The Network Imperative: How to Survive and Grow in the Age of Digital Business Models
Barry Libert, Megan Beck, Jerry Wind
H
ow the nature of business is undergoing a systemic change, with network models such as Airbnb and Uber showing how the models can rapidly disrupt and dominate.

Augmented: Life in the Smart Lane
Brett King
IoT’s profound impact deconstructed by the author of Bank 3.0, with contributions from Deutsche Bank’s chief data officer JP Rangaswami and Xero CMO Andy Lark.

The Industries of the Future: How the Next 10 Years of Innovation Will Transform Our Lives at Work and Home
Alec Ross
The shape of life to come from Hillary Clinton’s former innovation guru.

Chaos Monkeys: Obscene Fortune and Random Failure in Silicon Valley
Antonio García Martínez
A warts-and-all account of the insular world of Twitter and Facebook as the social powerhouses thrash about trying to turn customer data into big money.

Weapons of Math Destruction: How Big Data Increases Inequality and Threatens Democracy
Cathy O'Neil
Exploring the dystopian potential of data-driven mathematical models.

China's Mobile Economy: Opportunities in the Largest and Fastest Information Consumption Boom
Winston Ma
For western CXOs who’s view of the tech tsunami reshaping China is still opaque.

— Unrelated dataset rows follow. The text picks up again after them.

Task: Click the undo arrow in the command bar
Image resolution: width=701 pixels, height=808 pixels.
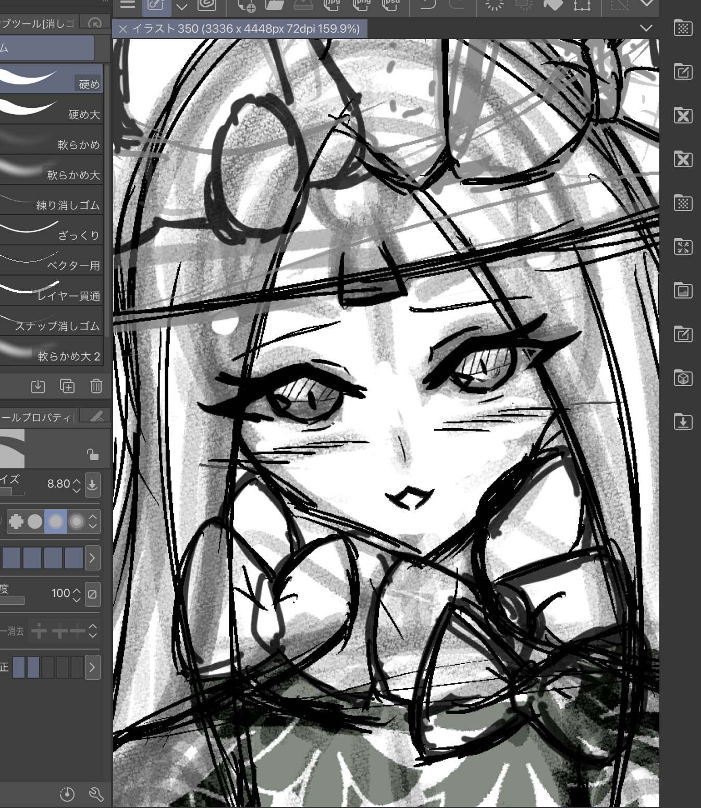Action: (427, 5)
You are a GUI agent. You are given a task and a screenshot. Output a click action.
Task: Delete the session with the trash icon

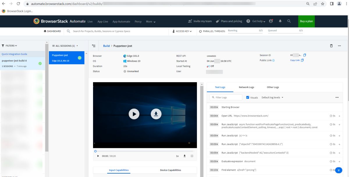point(331,46)
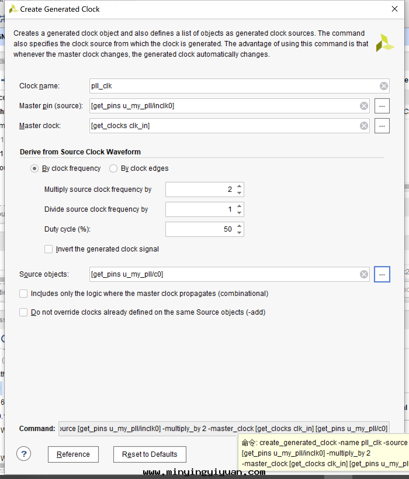Enable the do not override clocks (-add) option
409x479 pixels.
23,312
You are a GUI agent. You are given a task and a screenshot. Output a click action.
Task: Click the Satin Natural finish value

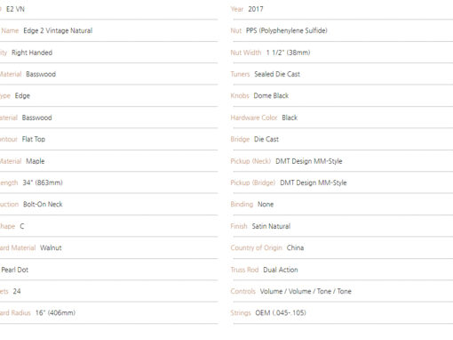(271, 226)
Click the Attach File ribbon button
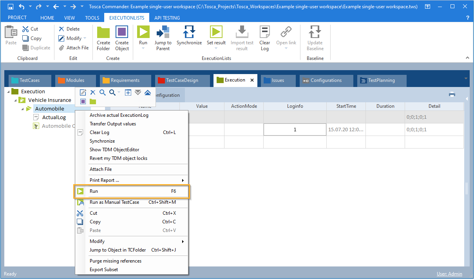This screenshot has height=279, width=474. point(74,48)
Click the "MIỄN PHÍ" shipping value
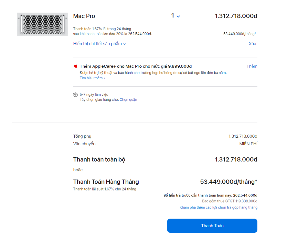The image size is (308, 237). [x=248, y=144]
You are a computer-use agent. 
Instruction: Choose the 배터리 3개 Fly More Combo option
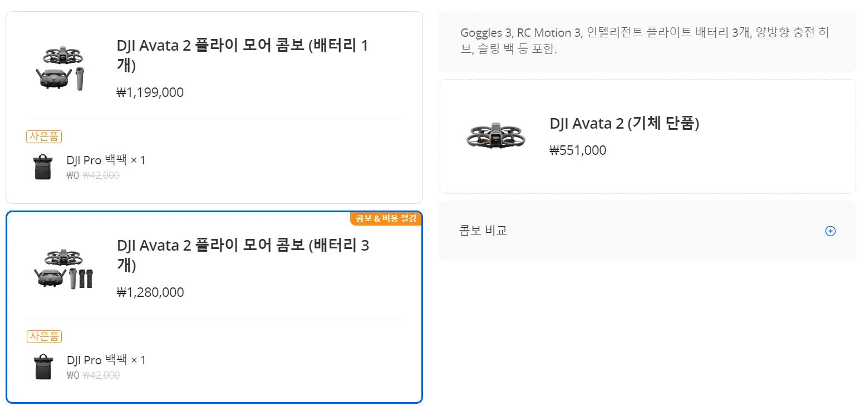[x=214, y=307]
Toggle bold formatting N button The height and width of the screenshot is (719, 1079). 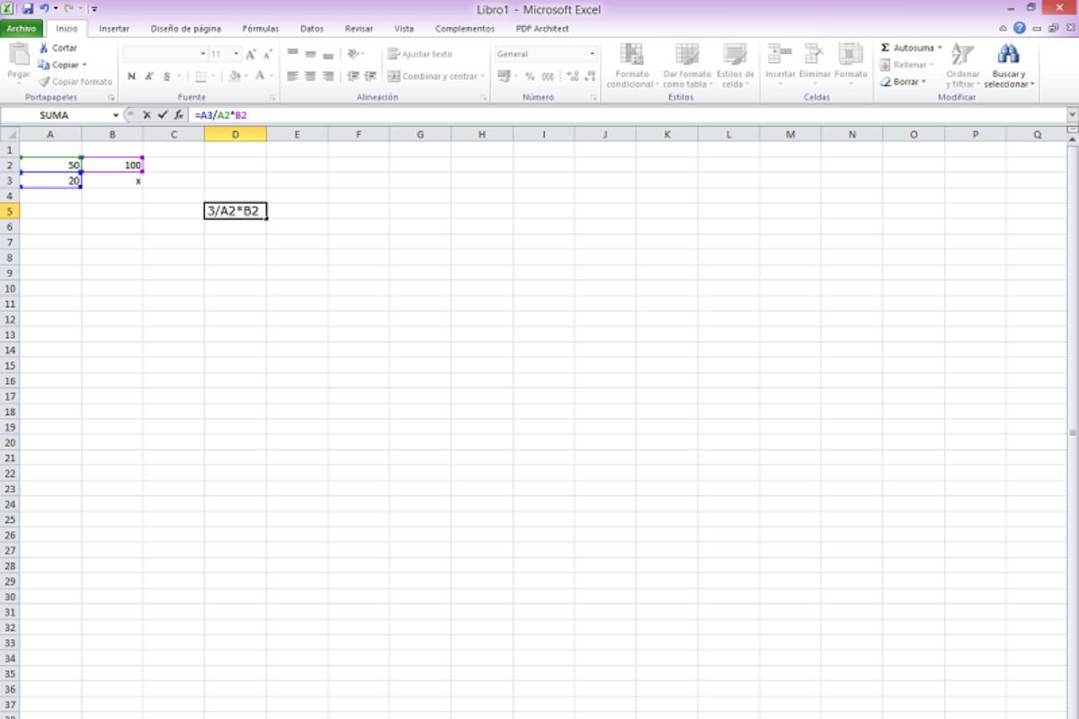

The Sharing Economy: The End of Employment and the Rise of Crowd-Based Capitalism
Arun Sundararajan
Socio-economic analysis by the New York University Business School professor of how digital empowers the sharing of assets and turns employment in gigging.

Digital vs Human: How We'll Live, Love, and Think in the Future
Richard Watson
A witty and profound analysis of why a future dominated by digital technology needs to be first and foremost should human-centric.

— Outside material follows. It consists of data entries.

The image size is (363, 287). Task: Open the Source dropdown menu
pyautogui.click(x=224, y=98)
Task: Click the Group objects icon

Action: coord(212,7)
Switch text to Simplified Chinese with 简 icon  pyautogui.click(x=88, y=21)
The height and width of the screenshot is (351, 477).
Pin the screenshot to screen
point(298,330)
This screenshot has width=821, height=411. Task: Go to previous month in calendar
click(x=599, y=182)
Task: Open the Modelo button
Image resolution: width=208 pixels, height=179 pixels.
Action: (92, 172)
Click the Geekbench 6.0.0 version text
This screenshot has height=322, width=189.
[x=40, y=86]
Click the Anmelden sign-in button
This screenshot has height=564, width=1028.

The Economic Singularity: Artificial Intelligence and the Death of Capitalism
Calum Chace
Informed, up-to-date analysis of the state and future impact of AI, and how automation will rewrite current economic models.

Big Data in Practice: How 45 Successful Companies Used Big Data Analytics to Deliver Extraordinary Results
Bernard Marr
Use case-rich volume for business management rather than data scientists, cataloging at a very high level how big data can be turned into business value.